Néanmoins, on notera que nos aînés avaient bien pensé ce véhicule car l’armement type a peu évolué. Seules les évolutions techniques ont permis de faire évoluer les normes et de fait nos FPT. De nouvelles normes (EN 1846.1 . 2. 3) permettant de cadrer les types, classes, tonnage, la sécurité, la performance, et les éléments embarqués… vont aider à harmoniser le parc de véhicules incendie national.
La nouvelle décennie va être un nouveau tournant pour nos FPT avec l’abandon progressif des moteurs thermiques au profit de nouvelles motorisations. La société Rosenbauer, avec son RT, nous propose peut-être une des solutions d’avenir.
Ce qui est sûr, c’est que ces nouvelles technologies nous obligeront à repenser complètement la conception de nos fourgons.

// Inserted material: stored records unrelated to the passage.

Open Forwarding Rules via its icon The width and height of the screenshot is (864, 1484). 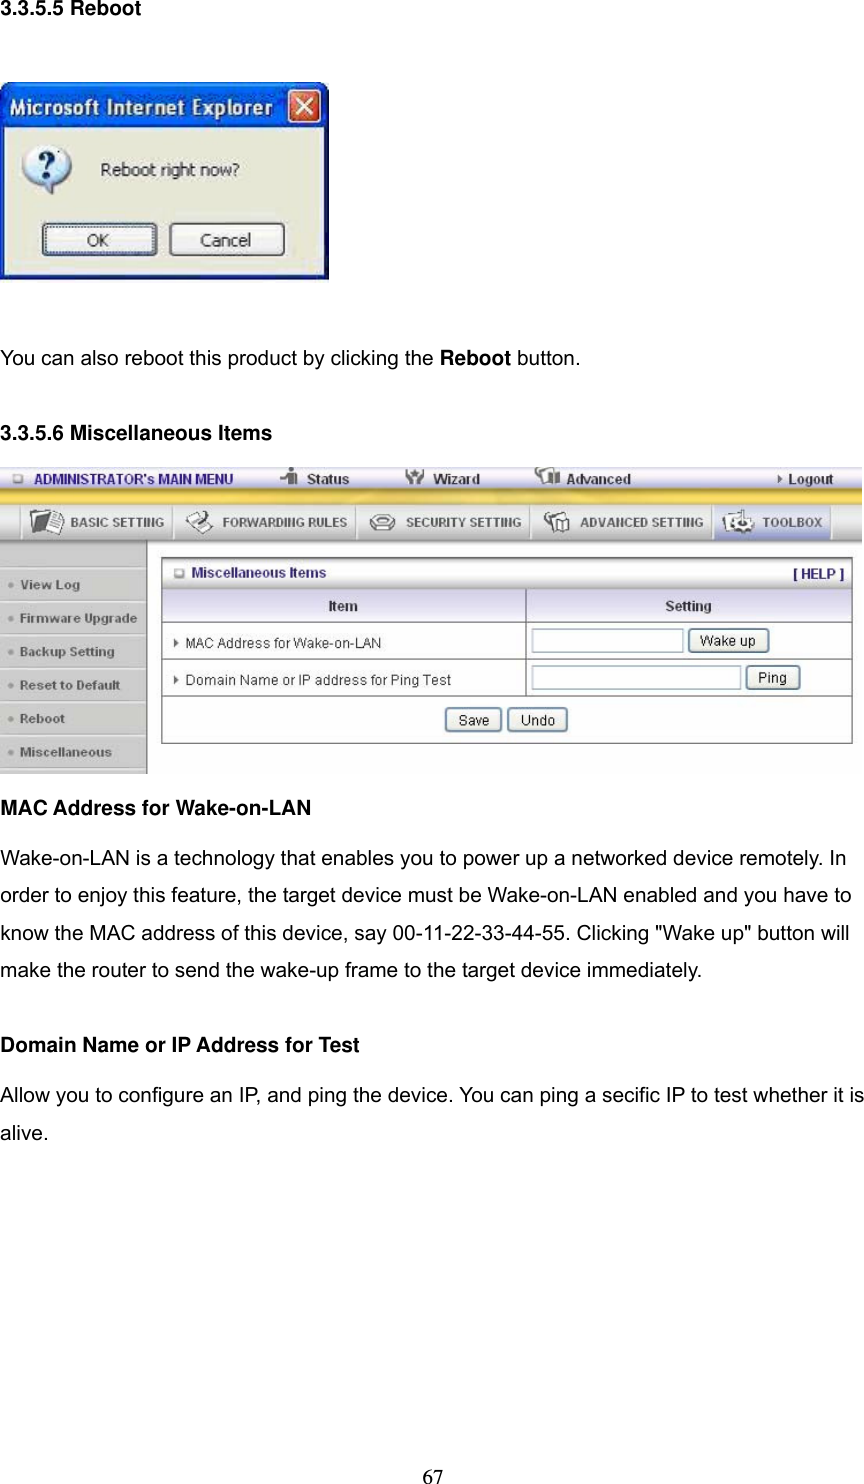click(x=200, y=521)
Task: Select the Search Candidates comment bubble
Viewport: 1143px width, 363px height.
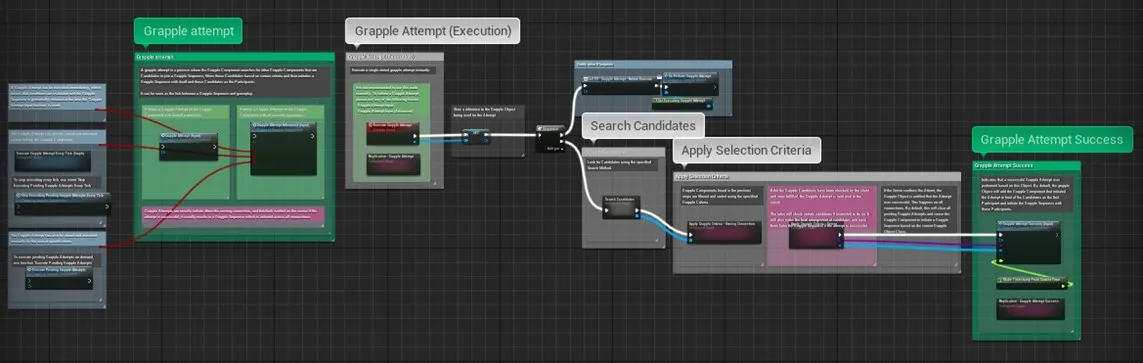Action: 644,125
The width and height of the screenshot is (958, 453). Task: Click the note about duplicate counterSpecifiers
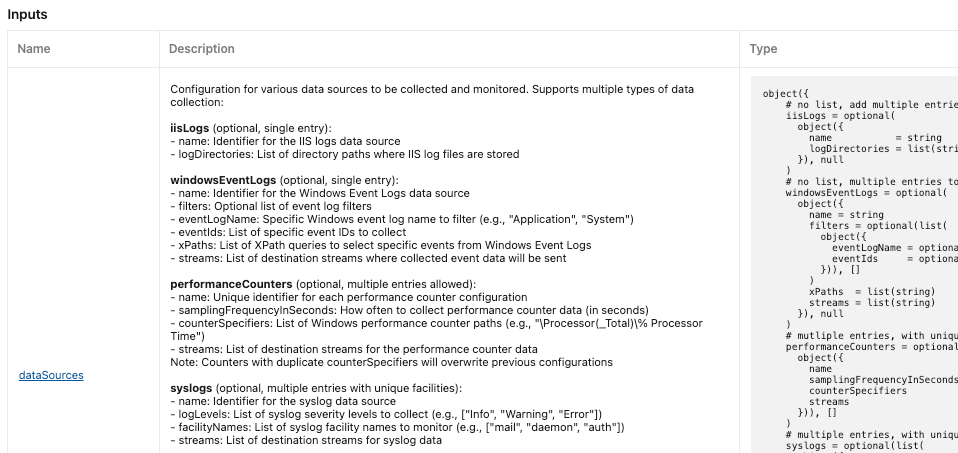392,362
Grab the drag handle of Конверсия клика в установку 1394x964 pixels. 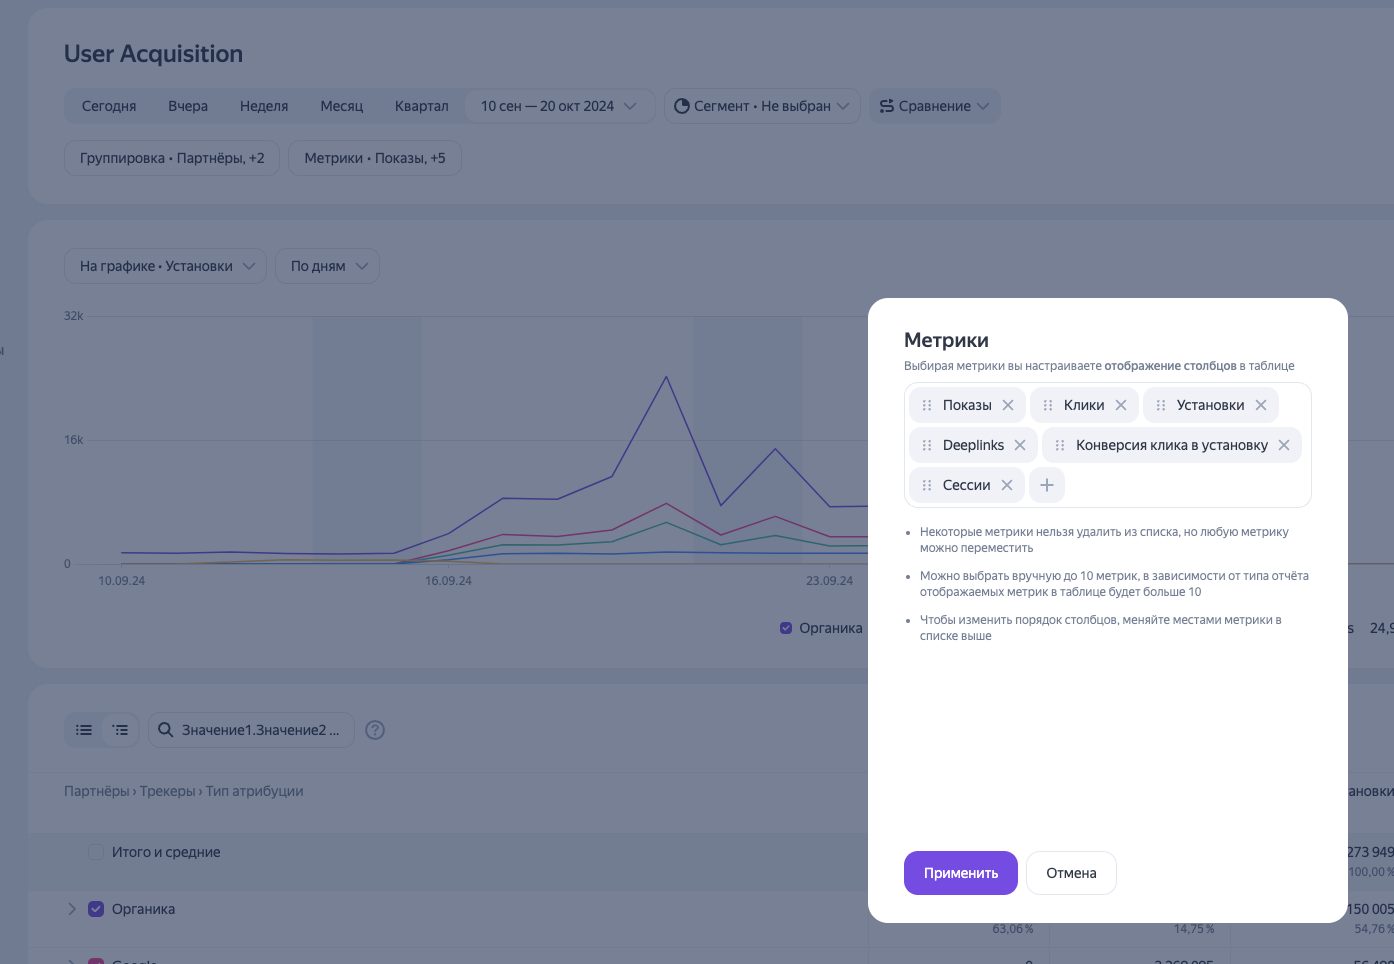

Comme disait un vieux sage : « Le FPT idéal est celui dont le cahier des charges a été écrit en associant les utilisateurs, qui respecte les capacités financières de l’acheteur et qui leur donne ensuite satisfaction dans sa mise en œuvre et dans sa maintenance ». Je le rejoins totalement !
Pour conclure, je serais tenté de dire que le véhicule parfait n’existe pas, sauf peut-être celui que nous avons pensé et décrit lors de nos longues conversations passionnées au foyer de la caserne ou au fond de la remise. Mais ce véhicule reste un rêve de remisard ou de conducteur.